According to the school wellbeing text, what do Boxall Profiles enable schools to identify?

DOCUMENT SEGMENT START

At Peartree Spring Primary School, we are committed to supporting the emotional health and wellbeing of our children and staff.
We have a supportive and caring ethos and our approach is to establish a school culture where everyone is respected and all are deeply valued.
We aim to teach our children about the importance of both their physical and emotional wellbeing through different subjects in the curriculum and in whole school assemblies.
We aim to develop understanding of their personal responsibility towards themselves and others so that they flourish as individuals within the community. Our goal is to ensure that our children feel safe and know how to ask for help.
At our school, we know that everyone experiences life challenges that make us vulnerable and at times, anyone may need additional emotional support. We take the view that mental wellbeing is everyone’s business and that we all have a role to play.
At Peartree Spring Primary School, we have a pastoral team that are able to support children and their families which may be in need of individualised programmes. We work alongside other professionals to provided the best support packages for the more challenging times our families might be facing.
The Boxall Profile
What is it?
The Boxall Profile is an assessment tool widely used in many schools across England. Boxall Profiles enable schools to identify children’s strengths and any obstacles that could be affecting their learning.
How is it used at Peartree Spring?

DOCUMENT SEGMENT END
RECORDS PROVIDED START

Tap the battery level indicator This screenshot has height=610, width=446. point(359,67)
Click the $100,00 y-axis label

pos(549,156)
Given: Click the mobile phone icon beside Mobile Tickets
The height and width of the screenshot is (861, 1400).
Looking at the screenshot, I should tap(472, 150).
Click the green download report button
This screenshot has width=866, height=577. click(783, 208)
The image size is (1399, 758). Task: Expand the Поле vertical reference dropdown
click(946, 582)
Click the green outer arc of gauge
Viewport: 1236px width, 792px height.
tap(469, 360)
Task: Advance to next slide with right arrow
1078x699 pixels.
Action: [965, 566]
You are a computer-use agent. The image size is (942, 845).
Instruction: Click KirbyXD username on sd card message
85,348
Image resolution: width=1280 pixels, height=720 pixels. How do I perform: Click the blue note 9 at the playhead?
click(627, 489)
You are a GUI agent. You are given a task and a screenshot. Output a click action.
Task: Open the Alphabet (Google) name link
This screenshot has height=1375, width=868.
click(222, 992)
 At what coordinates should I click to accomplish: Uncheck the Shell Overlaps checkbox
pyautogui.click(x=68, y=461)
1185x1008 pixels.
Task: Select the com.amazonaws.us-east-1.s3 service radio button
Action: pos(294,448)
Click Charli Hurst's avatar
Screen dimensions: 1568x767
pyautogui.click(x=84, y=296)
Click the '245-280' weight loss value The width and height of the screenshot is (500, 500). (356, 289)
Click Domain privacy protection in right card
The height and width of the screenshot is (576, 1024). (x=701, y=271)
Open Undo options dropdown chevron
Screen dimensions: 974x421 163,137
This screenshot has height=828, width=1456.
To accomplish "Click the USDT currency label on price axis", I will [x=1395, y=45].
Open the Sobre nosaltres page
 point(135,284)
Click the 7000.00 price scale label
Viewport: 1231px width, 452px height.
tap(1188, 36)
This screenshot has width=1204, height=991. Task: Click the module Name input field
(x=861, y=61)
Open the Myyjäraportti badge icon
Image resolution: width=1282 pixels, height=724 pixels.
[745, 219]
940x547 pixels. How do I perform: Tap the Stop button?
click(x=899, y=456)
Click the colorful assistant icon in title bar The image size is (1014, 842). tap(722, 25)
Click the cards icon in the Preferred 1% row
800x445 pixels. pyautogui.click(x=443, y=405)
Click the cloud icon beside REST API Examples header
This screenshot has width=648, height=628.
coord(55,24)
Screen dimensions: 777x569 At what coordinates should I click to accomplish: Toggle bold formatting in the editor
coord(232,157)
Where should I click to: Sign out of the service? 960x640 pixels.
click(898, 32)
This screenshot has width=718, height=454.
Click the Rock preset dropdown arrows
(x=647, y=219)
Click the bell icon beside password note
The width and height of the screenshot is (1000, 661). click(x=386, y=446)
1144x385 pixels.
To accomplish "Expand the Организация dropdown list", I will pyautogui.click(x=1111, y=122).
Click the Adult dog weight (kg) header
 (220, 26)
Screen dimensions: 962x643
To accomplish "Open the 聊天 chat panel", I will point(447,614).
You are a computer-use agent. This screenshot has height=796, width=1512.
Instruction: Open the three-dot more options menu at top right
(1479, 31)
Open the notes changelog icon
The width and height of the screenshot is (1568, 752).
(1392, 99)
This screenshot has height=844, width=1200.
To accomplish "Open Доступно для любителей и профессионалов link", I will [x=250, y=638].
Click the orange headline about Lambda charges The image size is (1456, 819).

RECORDS PROVIDED END

• **ANSWER SPACE**:
Children's strengths and any obstacles that could be affecting their learning.